Deep-learning-based Position Control of a Robotic Catheter under Environmental Contact

More Info
expand_more

Abstract

Precise control of robotic catheters remains challenging in interventions. Inherent non-linearities such as hysteresis and external disturbances such as blood flow or contact with the vessel walls have a large impact on the reachable positioning precision. As inaccurate positioning of the catheter tip could lead to tissue damage, controllers that would perform adequately in the presence of hysteresis and environmental contacts would be highly desirable. This paper proposes a method based on multiple Long Short-Term Memory Networks (LSTMs). To this end, a so-called free-space-LSTM (f-LSTM) is trained in order to steer the catheter when it moves in free. Constrained-space-LSTMs (c-LSTMs) are trained to drive the catheter when it is in contact with an obstacle. Based on contact estimation methods, LSTMs are switched. The f-LSTM and c-LSTMs are first tested in free space motion and under constraint situations. The results reveal that LSTMs perform well (RMSE < 0.5 mm) for a steerable robot section with a total length of 77 mm when tested in the same situation where trained.
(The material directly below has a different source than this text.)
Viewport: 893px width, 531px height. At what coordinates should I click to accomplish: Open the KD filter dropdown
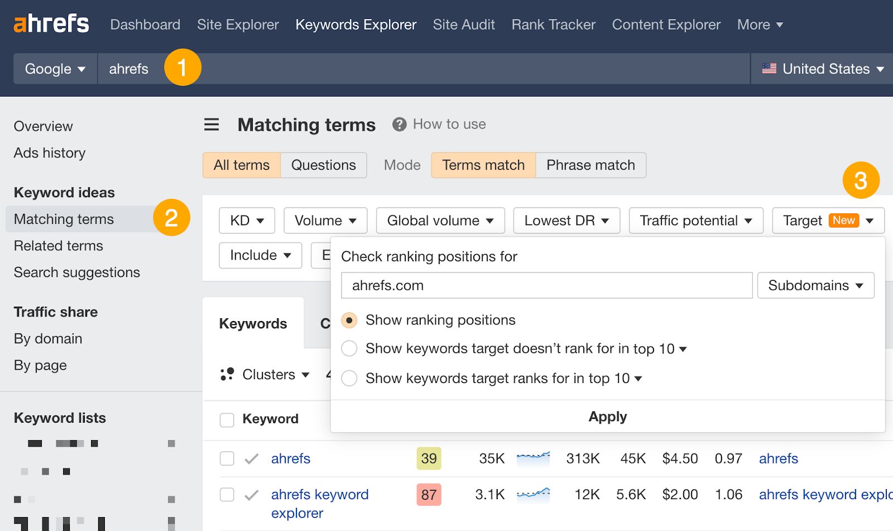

However, when f-LSTM and c-LSTM were tested in an environment different from the one in which they were trained, errors tended to increase. The results highlight the need to exhaustively estimate the contact location and switch between different LSTMs accordingly. The effective working range of a c-LSTM was investigated as well. Experiments showed that a well-Trained single c-LSTM could be used effectively in a range of 8.8 mm among the entire length of a steerable catheter section, while maintaining the average tip positioning error below 2 mm in this range.